Gabrielle Costa finds she has no fear as she takes a leap of faith in Africa - and that's what scares her.
Using my tried and tested logic that everything, no matter how good or bad, is over eventually, I decided that it might be a good idea to bungee jump.
I had always thought the bungee thing wasn't for me: the bounce looked like it would jar one's spine and the freefall, well, I thought it would be terrifying.
But when I arrived in Jinja, Uganda, on a recent trip to Africa, and looked down into the rushing waters of the Nile River, the very lifeblood of the continent, I thought, why not? If I'm going to do it, here's the place.
I'll just jump off the platform and all will be well, I thought. If it hurts a bit, it hurts. If the elasticised cord breaks, it breaks. So I signed up, waived all my rights for now and eternity, and made my way up the staircase to the launchpad. No fear. No worries.
I wanted to go first. I really did. But one of the others jumping that day - a woman with a magnificent fear of heights - said she wanted to go first. So I stood aside and watched.
Three, two, one, bungee!! yelled Jack, the Kiwi bungee operator. And there stood the first cab off the rank, still on the platform, lips aquiver, knees visibly shaking. After a few seconds of nerve-calming assurances, jumper number one heard the cry again: three, two, one, bungee!! And down she went, a twist of limbs and cord driven at a fantastic pace by gravity.
Looked good. Nothing snapped. We got the thumbs up once she'd been picked up by a waiting boat and transported back to dry land. All seemed well.
And I waited and waited til it was my turn. And I waited and waited for the fear to kick in. Strangely, it didn't.
Another jumper asked, "Are you scared yet?" Nope. "Should I be?" I replied. Probably, I thought.
And eventually the wait, much like all things good and bad, was over.
Jack looked at the weight written in texta on my hand, then came the reverse whistle, the kind where the fast intake of breath produces a sound. Fifty-two and a half kilos. Teeny-tiny in the adult world. "You'll get a bit of bounce," he said emphatically. The lighter you are, apparently, the more you bounce.

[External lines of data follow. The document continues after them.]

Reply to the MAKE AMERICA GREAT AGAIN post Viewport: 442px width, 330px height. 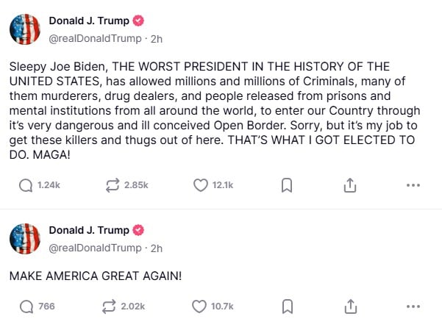(x=26, y=306)
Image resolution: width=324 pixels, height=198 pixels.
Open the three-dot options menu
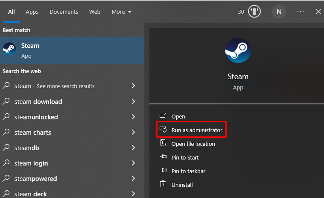point(301,12)
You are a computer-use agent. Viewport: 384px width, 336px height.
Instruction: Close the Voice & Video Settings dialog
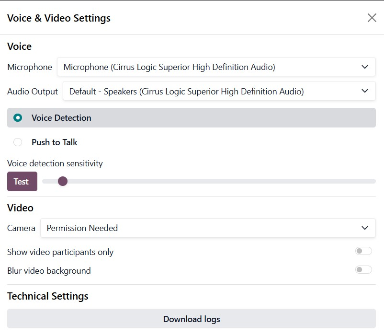click(372, 18)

I sat in a little chair that in its own way looked and felt like an electric chair, as Jack and his buddy sorted out the cord, wrapping a towel around my legs and hooking all manner of things to one another.
And still no fear. That was scaring me more than anything. A rational person, I kept thinking, would be beside themselves. "Scared yet, Gab?" another jumper asked. Nope.
So I got to my tightly bound feet and hopped to the edge of the platform in tiny little jumps. Not too big - might be off the platform before you're ready, I told myself.
And I waited. Jack's voice boomed: Three, two, one, bungee!!
This really isn't very smart, I remember thinking at precisely that moment. I really shouldn't do it. And that's the last thing I remember before the bounce. I'm not sure if it was the first bounce or the second bounce or even the third. I remember thinking, that's enough now. I want to get down.
I'm not sure what happened after I jumped. I don't remember. My life may well have flashed before my eyes. I may have screamed. I may have stopped breathing. I'll never know. It's been tucked away into some impenetrable corner of my knows-no-fear brain.
Once the bounce slowed and I was bobbing a few metres from the Nile, I felt a sense of exhilaration, just dangling mid-air over what's arguably the most famous river in the world, more than 40 metres below the last solid thing my feet had touched.